## Requirement 1
Reproduce the part of the film review starting with "From The Grindhouse" and going on through "revision → (diff)".
## Requirement 2
Please carry on the film review from the point where it stops.

## Passage given
====

Children Shouldn't Play with Dead Things/Review

From The Grindhouse Cinema Database

< Children Shouldn't Play with Dead Things
Revision as of 00:10, 28 July 2015 by PopeyePete (talk | contribs) (Created page with "====Review of Children Shouldn't Play With Dead Things==== Don't listen to all the hype from the fanatics. The basic story line of this cheap "no-budget" zombie flick (a budge...")
(diff) ← Older revision | Latest revision (diff) | Newer revision → (diff)

Review of Children Shouldn't Play With Dead Things

Don't listen to all the hype from the fanatics. The basic story line of this cheap "no-budget" zombie flick (a budget of only $70,000) is shamelessly lifted from George Romero's highly superior Night of the Living Dead (1968) released a few years earlier. Romero can't possibly be flattered by CHILDREN SHOULDN'T PLAY WITH DEAD THINGS (1972). Even though the folks that exposed this strip of color celluloid in 1972 may have ripped the idea from Romero's black-and-white magnum opus, they certainly didn't do anything too flattering with it.

The movie follows a troupe of hammy hippie thespians as their director drags them off to a Florida island to act out a necromantic ritual. But even though they only pretend to raise the dead, the corpses in the island's cemetery don't realize it's only make-believe--the dead bodies crawl from their graves and start looking for human flesh to feed on. The acting troupe eventually gets trapped in an old house--this is a Romero rip-off, remember--as a swarm of pasty-faced zombies try to bust in and crash the party.

====

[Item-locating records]
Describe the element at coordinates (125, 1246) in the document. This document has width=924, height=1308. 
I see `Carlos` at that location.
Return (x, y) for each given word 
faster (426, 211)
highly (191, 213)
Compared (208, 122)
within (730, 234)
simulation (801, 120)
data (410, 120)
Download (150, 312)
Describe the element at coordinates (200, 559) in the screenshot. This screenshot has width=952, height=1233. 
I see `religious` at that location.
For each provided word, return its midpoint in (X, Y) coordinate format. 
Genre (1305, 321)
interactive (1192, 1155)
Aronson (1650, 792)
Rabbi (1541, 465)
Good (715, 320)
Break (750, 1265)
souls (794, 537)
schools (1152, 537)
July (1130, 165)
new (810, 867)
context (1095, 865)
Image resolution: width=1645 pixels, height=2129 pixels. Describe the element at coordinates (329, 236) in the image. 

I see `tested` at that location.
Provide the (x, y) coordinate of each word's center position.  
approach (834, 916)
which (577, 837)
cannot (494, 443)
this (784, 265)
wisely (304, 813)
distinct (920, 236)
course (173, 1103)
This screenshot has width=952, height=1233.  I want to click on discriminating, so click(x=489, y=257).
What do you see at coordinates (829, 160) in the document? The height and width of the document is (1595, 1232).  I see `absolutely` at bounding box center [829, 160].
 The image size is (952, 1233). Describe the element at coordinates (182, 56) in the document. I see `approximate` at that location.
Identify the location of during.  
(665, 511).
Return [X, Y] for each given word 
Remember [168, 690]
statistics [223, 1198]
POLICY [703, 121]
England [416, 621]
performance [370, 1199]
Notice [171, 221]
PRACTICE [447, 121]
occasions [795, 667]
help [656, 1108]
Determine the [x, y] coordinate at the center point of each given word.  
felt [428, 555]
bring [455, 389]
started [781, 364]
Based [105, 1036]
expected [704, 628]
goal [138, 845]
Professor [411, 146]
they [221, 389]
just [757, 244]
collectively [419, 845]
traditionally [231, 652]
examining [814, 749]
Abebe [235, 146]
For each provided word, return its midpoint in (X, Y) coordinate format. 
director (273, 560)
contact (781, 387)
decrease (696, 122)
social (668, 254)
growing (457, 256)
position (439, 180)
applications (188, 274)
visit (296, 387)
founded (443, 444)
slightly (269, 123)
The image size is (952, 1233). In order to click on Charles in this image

====

## Expected output 1
From The Grindhouse Cinema Database

< Children Shouldn't Play with Dead Things
Revision as of 00:10, 28 July 2015 by PopeyePete (talk | contribs) (Created page with "====Review of Children Shouldn't Play With Dead Things==== Don't listen to all the hype from the fanatics. The basic story line of this cheap "no-budget" zombie flick (a budge...")
(diff) ← Older revision | Latest revision (diff) | Newer revision → (diff)

## Expected output 2
Aside from the stolen story ideas--which, by the way, are clumsily reworked--CHILDREN SHOULDN'T PLAY WITH DEAD THINGS is replete with abysmal acting, amateurish lighting, and even lousier cinematography. Many scenes that are meant to be frightening instead generate unintentional laughter simply because the actors are so inept and unconvincing. And often times it is hard to make out what is really happening on-screen because the lighting is too dark or the film improperly exposed.

That's not to say that the movie doesn't have a few good points. In spite of the low budget, some of the make-up jobs on the zombies are pretty cool. A few of the walking dead look hokey, but several of them look as if they stepped right off the pages of some old E.C. Comics. The sound design and sound FX are ably executed, too, providing a few genuine chills. And rotten writing and awful acting aside, the director does a pretty good job with what he has to work with. Most scenes are prudently tight, and the action is paced in a way that keeps things from getting too boring.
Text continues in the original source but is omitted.